Segmentation

Background

Image Segmentation is the process of partitioning an image into defined segments to delineate the original image into meaningful categories. Segmentation is used to compartmentalize pixels into previously-defined groups, called classes, to differentiate objects in an image.

Image segmentation can be divided into two main groups: semantic segmentation and instance segmentation.

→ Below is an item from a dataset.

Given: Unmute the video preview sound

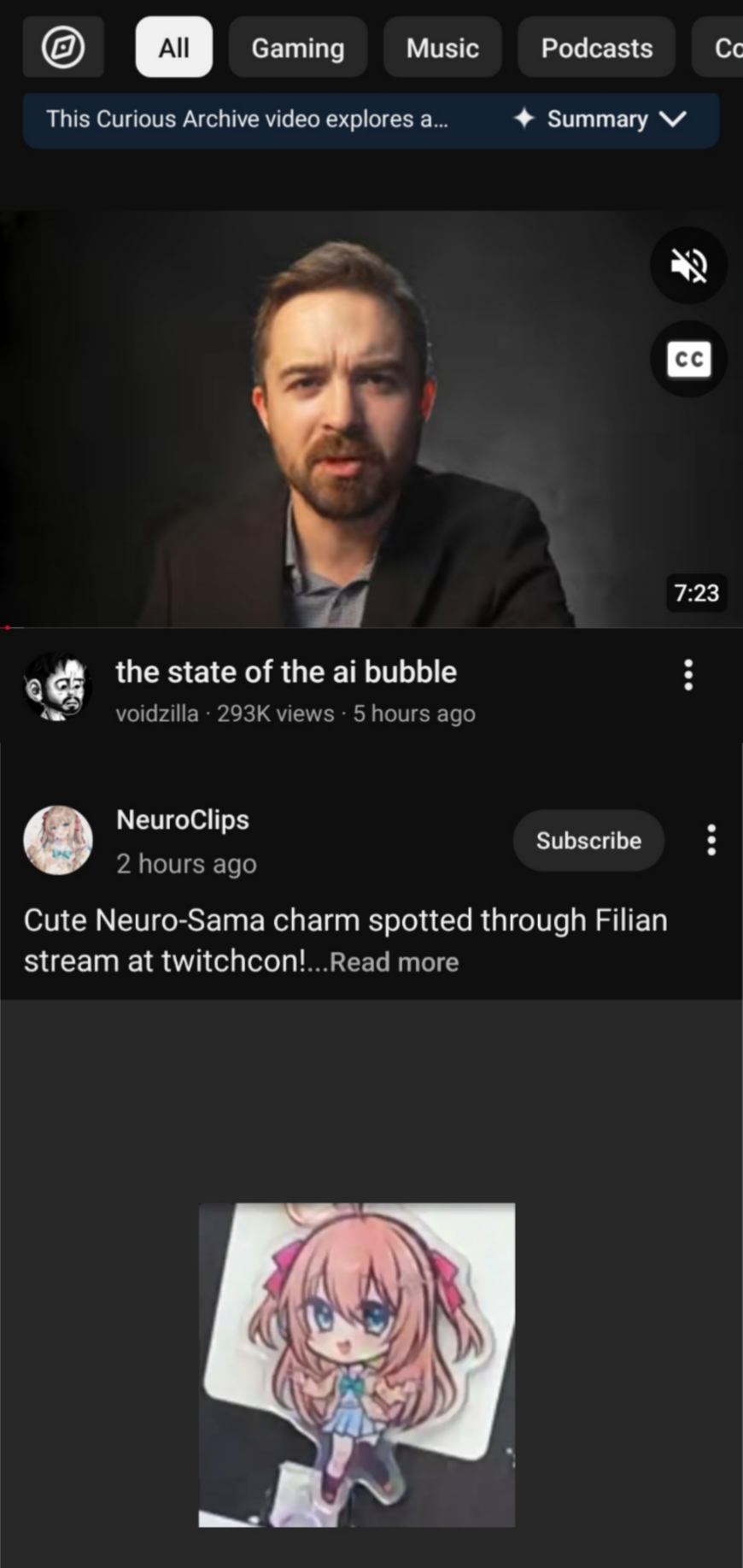Looking at the screenshot, I should click(688, 266).
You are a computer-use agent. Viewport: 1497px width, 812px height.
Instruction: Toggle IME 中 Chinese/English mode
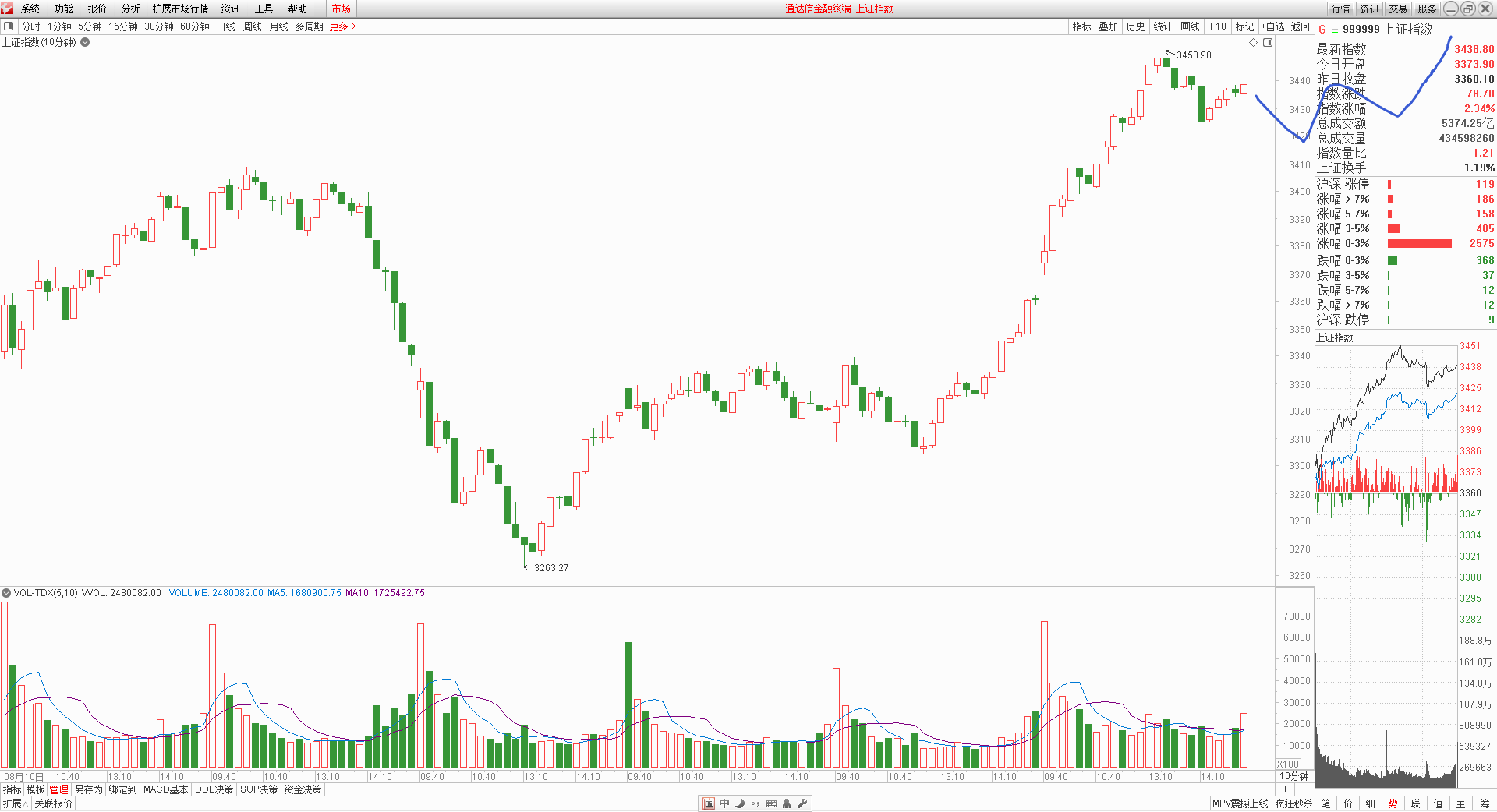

Semantic segmentation is the approach where pixels are grouped into classes, e.g. people in an image are segmented out from the background. On the other hand, instance segmentation goes a step further than semantic segmentation by segmenting each object within each class individually, e.g. each person in an image is segmented separately. This allows for individually identifying every object in an image in the presence of multiple objects from the same class. In our segmentation, semantic segmentation is used since there will be one character and one shape in the image, eliminating the need for instance segmentation.

Overview

Segmentation is the second step in our computer vision pipeline. It takes the cropped image from the saliency step as the input image. The purpose of segmentation is to reduce the amount of noise in the image before passing it onto the classification step. Successful segmentation allows us to simplify the classification to a simple MNIST problem. At this point, there would be a variety of methods that could result in an error rate less than 1%.

Segmentation Demo Image

Current Implementation

Segmentation is currently implemented through the use of a Fully Convolutional Network, also called an FCN. An FCN is a deep-learning neural network model which segments each pixel by downsizing the image multiple times, thereby creating a convolution of the image with each round of downsizing. The last convolution is generally then upscaled multiple times and analyzed at each upscaling step until the original image resolution is reached.

Classes

In our implementation, the FCN is looking for three classes: shape, character, and background. Using images that have already been segmented, we can train the FCN to create accurate inferences on which class a pixel in an image belongs to. The segmented shape and character are each turned into binary masks that are passed onto the classifier. The background pixels are not used.

Shape post-processing

Because each pixel is segmented into one and only one class, the pixels which belong to the character class are absent from the shape mask. As the character generally lies within the bounds of the shape, the shape mask tends to have an empty hole where the character was. To aid in the classification step, the shape mask is filled in using a simple contour detection algorithm to find the contour of the shape and fill in all the holes within the shape.

Performance

The performance of segmentation is benchmarked using two different metrics: Sørensen–Dice coefficient and Jaccard Index.

Generally, Sørensen–Dice coefficient is a more useful and trustworthy benchmark.

Future Work

In addition to benchmarking actual accuracy of segmentation, we need to benchmark runtime efficiency.